The cast of characters in this game is much more vibrant and quirky here than in game 1, for better or for worse. It can make the game feel a bit more tropey than the more reserved and down to earth vibes that the first game provided, but it also has a bit more spice in it because of that. There's even a prologue section to establish childhood friend relationships/give the player a personality test that influences stat growth in the proper game, rather than just throwing you into high school with no proper context of your classmates. Despite each character usually having a central trope or gimmick, none of the characters are one-note and have a myriad of different events and situations to enjoy. Each of them live different lifestyles, and as such require completely different approaches. Even the dude side character has gone from the comedic relief sleazeball homie that hooks you up but isn't a threat in the first game to two rival characters that look for love of their own, even potentially competing with you. Hell, they even managed to make a GOOD Ijuuin character!!! Characters are what make or break a game like this, and this game has an extremely strong cast.

The world and overall interaction with it is done with such a bespoke attention to detail, it's crazy. Characters have a myriad of outfits they wear depending on the weather and their affection with you. You can choose which honorifics to use with each character, where calling characters differently at different stages in their relationship yields different results. There's a seasonal brochure you get every few in-game months that lists various timed events and happenings in the area, whether you care about them or not. You can even sacrifice an entire memory cards worth of data to create voice synthesis data for a girl of your choosing to pronounce your name in dialogue. To put the amount of content this game has in terms of detail into comparison here, this game uses a whopping five discs to contain all the different events, interactions, and variations of everything, yet completing a run still only takes 8-10 hours. The world density also makes the game incredibly personal; no two runs will ever be the same. I highly suggest finding someone else to play through the game alongside you to compare and contrast how each of your playthroughs and school lives are going.

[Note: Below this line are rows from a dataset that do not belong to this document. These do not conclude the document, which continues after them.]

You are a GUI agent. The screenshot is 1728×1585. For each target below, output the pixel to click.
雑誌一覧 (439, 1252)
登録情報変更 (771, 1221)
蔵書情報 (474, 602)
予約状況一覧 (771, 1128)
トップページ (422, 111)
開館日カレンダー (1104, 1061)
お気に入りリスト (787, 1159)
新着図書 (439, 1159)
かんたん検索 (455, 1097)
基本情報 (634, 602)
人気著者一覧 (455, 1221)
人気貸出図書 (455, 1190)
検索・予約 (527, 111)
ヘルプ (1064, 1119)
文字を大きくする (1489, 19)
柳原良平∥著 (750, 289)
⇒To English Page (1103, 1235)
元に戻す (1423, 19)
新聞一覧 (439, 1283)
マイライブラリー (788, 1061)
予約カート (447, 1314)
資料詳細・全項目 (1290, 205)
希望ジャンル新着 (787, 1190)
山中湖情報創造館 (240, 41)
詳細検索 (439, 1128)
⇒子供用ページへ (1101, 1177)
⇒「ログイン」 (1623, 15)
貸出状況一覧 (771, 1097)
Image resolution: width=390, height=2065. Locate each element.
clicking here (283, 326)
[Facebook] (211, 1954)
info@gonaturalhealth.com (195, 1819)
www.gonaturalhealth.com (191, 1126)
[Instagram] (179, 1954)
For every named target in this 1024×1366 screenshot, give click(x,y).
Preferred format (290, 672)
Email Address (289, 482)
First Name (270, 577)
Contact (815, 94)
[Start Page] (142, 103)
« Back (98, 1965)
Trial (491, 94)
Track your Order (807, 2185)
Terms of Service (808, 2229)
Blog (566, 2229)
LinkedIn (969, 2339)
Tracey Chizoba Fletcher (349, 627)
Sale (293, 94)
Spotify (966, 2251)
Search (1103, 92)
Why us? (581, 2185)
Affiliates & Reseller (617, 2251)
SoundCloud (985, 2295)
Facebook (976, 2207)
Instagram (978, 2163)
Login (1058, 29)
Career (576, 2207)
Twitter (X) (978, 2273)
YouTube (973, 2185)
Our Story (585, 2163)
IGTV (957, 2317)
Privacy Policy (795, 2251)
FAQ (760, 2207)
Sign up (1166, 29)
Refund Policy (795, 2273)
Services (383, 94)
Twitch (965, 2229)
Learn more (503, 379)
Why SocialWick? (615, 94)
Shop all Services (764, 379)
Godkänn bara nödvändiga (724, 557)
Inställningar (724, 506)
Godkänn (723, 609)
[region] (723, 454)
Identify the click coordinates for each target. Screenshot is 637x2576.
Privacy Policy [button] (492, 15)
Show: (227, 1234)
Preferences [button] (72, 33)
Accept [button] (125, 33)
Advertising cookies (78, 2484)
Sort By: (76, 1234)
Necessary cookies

Overall, yeah. They took the already incredibly solid base the first game had, and polished it to a wonderful, glistening sheen. The technical culmination of the genre. The gal game to end all gal games. The Gran Turismo 4 of dating sims. With how modern hardware is and game budgets/manpower ballooning to the point they are today, I doubt there could be another game to challenge this games relative scope for its time. It really does feel like konami gave the tokimemo team a blank check to make the best thing they possibly could, and they succeeded. I can't say something like that could ever happen again. Did I also mention that the OST and its many arrangements are absolute bangers?

I have a pretty big backlog to the point where a lot of games I play are one-and-dones, but I can safely say for certain this won't be the last time I play through this game. I've only got Miyuki's ending, there's still so much more to do! An absolute must-play.